PROVIDED MATERIAL —
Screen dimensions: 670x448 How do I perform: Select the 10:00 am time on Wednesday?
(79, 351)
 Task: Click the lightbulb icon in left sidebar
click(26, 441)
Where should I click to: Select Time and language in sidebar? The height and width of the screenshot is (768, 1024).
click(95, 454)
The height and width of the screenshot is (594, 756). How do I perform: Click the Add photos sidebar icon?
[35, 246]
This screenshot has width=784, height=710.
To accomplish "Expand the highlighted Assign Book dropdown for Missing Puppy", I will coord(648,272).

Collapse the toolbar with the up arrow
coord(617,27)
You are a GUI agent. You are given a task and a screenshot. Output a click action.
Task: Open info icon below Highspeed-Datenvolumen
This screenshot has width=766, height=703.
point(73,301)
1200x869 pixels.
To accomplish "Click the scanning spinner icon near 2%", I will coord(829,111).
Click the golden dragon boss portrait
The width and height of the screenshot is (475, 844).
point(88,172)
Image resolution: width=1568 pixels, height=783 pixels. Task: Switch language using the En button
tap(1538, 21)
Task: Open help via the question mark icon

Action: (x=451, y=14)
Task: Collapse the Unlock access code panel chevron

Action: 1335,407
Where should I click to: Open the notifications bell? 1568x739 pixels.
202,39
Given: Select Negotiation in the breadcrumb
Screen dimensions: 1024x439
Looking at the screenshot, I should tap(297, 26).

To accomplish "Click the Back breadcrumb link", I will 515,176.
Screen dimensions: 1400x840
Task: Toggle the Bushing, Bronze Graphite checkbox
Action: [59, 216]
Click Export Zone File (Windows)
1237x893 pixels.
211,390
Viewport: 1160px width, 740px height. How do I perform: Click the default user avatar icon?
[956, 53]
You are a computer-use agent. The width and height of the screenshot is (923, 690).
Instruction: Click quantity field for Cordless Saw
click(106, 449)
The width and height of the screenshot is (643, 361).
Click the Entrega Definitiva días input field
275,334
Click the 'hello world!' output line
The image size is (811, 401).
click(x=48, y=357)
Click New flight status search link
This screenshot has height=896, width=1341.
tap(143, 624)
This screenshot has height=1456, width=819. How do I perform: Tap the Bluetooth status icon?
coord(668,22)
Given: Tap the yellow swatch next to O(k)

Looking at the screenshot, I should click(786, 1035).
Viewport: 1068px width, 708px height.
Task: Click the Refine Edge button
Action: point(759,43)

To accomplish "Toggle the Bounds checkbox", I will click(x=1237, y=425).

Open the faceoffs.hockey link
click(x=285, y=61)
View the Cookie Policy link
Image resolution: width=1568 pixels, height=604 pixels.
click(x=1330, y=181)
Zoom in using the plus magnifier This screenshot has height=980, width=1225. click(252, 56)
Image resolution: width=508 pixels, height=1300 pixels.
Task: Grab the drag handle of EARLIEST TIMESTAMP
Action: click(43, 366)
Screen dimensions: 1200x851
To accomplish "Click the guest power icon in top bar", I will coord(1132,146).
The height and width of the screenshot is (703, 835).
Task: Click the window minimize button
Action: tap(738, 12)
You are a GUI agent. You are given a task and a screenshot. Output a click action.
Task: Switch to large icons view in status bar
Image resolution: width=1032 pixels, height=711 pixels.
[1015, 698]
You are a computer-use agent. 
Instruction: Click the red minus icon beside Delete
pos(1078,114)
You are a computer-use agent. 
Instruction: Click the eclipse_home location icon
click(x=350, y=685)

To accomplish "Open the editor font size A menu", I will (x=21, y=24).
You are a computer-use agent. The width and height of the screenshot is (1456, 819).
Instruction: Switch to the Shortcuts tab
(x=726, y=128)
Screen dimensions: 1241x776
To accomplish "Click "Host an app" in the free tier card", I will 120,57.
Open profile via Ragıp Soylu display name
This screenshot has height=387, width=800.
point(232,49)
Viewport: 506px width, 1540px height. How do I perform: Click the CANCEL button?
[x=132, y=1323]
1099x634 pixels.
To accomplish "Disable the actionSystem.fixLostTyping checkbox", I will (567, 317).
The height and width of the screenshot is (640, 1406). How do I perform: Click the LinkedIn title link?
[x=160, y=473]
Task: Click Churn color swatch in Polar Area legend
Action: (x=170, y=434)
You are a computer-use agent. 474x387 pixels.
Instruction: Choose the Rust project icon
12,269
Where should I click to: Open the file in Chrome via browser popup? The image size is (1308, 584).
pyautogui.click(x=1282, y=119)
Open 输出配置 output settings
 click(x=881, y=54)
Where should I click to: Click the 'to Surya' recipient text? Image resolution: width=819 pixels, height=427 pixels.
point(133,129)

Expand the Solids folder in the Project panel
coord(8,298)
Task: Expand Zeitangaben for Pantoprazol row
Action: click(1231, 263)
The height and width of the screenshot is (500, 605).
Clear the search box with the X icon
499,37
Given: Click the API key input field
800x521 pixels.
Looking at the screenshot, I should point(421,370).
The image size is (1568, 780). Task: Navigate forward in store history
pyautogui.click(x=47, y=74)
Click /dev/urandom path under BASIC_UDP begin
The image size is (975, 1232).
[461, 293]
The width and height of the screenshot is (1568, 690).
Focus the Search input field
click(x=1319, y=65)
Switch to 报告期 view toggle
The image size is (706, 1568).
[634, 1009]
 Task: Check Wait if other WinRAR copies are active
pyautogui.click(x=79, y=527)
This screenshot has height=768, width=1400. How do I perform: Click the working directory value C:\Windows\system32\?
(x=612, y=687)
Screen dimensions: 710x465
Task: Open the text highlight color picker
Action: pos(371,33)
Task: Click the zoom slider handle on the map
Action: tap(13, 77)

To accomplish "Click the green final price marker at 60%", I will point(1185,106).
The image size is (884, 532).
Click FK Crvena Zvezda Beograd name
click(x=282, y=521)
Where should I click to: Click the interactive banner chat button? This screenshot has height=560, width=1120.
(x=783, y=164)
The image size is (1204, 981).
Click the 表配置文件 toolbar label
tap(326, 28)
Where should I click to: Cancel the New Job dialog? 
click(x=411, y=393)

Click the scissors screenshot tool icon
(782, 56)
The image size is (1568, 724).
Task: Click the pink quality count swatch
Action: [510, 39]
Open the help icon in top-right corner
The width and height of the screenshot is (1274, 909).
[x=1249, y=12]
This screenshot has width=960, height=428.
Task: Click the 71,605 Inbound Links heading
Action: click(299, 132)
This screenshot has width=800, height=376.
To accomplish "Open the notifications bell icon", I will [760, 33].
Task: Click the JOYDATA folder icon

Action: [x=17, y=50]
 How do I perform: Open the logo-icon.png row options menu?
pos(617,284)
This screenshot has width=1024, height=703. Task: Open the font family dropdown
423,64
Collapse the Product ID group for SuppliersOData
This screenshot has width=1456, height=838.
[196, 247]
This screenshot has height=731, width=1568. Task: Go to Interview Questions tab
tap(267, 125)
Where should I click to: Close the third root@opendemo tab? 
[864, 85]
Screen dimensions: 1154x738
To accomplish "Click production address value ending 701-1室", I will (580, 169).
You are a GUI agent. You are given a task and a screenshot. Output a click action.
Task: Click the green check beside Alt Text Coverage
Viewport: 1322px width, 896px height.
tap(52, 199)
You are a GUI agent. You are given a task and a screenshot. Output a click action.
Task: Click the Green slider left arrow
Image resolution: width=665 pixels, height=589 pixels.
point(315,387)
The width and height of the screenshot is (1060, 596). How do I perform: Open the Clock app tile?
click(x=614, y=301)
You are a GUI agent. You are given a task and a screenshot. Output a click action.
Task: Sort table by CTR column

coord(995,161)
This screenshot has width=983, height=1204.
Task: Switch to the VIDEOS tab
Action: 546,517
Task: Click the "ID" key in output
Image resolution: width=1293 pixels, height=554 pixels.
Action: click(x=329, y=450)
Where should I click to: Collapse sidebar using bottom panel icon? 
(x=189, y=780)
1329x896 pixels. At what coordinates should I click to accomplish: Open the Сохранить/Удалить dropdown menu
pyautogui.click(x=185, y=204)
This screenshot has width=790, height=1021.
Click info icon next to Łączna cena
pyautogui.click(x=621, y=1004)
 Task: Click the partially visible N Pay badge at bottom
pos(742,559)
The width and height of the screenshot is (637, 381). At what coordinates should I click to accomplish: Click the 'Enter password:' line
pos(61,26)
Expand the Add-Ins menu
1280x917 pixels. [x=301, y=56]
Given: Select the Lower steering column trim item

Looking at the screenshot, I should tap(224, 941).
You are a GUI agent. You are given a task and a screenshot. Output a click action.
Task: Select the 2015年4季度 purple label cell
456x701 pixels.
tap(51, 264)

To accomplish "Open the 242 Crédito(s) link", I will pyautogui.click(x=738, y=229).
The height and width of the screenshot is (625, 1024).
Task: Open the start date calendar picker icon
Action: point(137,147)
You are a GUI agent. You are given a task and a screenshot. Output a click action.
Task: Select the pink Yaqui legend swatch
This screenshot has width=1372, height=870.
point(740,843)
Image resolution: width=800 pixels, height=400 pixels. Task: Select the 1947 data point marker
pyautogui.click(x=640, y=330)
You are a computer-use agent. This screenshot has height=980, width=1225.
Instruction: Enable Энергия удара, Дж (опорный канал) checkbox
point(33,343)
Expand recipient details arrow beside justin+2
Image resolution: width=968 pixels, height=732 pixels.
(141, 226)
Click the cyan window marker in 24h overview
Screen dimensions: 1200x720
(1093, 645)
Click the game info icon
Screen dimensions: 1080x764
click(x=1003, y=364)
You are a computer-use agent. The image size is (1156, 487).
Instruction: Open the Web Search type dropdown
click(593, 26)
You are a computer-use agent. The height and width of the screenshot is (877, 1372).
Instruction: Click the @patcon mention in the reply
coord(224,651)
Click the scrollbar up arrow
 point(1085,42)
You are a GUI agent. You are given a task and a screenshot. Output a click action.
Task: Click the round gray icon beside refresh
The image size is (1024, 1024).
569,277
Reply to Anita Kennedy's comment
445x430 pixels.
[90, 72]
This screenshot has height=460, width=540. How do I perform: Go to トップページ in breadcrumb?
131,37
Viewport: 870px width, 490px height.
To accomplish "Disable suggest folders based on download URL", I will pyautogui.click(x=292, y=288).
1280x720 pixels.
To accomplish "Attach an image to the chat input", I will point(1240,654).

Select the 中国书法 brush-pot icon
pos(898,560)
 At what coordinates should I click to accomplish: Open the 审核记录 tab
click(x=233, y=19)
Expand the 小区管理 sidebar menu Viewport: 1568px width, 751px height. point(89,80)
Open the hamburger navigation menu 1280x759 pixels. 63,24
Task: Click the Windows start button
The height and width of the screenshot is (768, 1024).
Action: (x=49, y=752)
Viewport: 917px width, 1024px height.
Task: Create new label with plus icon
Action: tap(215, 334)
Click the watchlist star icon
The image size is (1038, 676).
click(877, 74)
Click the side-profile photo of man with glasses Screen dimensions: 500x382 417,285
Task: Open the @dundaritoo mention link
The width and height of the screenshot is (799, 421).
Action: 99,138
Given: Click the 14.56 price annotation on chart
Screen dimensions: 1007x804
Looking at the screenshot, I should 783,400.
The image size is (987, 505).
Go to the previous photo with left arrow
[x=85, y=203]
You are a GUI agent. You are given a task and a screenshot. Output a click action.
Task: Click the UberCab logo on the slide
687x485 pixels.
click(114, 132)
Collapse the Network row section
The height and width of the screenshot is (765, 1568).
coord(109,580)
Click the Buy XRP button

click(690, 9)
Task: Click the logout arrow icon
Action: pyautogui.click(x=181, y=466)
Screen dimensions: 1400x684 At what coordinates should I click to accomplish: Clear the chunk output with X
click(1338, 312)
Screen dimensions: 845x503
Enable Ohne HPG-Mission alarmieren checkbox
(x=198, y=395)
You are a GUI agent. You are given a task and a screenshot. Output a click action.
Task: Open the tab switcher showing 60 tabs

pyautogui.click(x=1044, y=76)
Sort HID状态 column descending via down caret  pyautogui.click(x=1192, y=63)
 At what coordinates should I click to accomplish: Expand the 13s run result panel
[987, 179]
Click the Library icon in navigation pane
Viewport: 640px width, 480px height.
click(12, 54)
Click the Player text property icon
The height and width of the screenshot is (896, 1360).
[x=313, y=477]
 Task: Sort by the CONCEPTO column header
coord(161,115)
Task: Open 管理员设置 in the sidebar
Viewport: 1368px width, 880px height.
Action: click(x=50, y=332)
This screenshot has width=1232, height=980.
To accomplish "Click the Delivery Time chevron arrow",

ASSIGNMENT —
Identify the lines above with the word "computer". Copy them.

REPLY TO THE EXERCISE —
You are a computer-use agent. The width and height of the screenshot is (923, 690).
You are a computer-use agent. 
You are a computer-use agent. 
You are a computer-use agent. The width and height of the screenshot is (1456, 819).
You are a computer-use agent. 474x387 pixels.
You are a computer-use agent. This screenshot has height=980, width=1225.
You are a computer-use agent. The image size is (1156, 487).
You are a computer-use agent. The height and width of the screenshot is (877, 1372).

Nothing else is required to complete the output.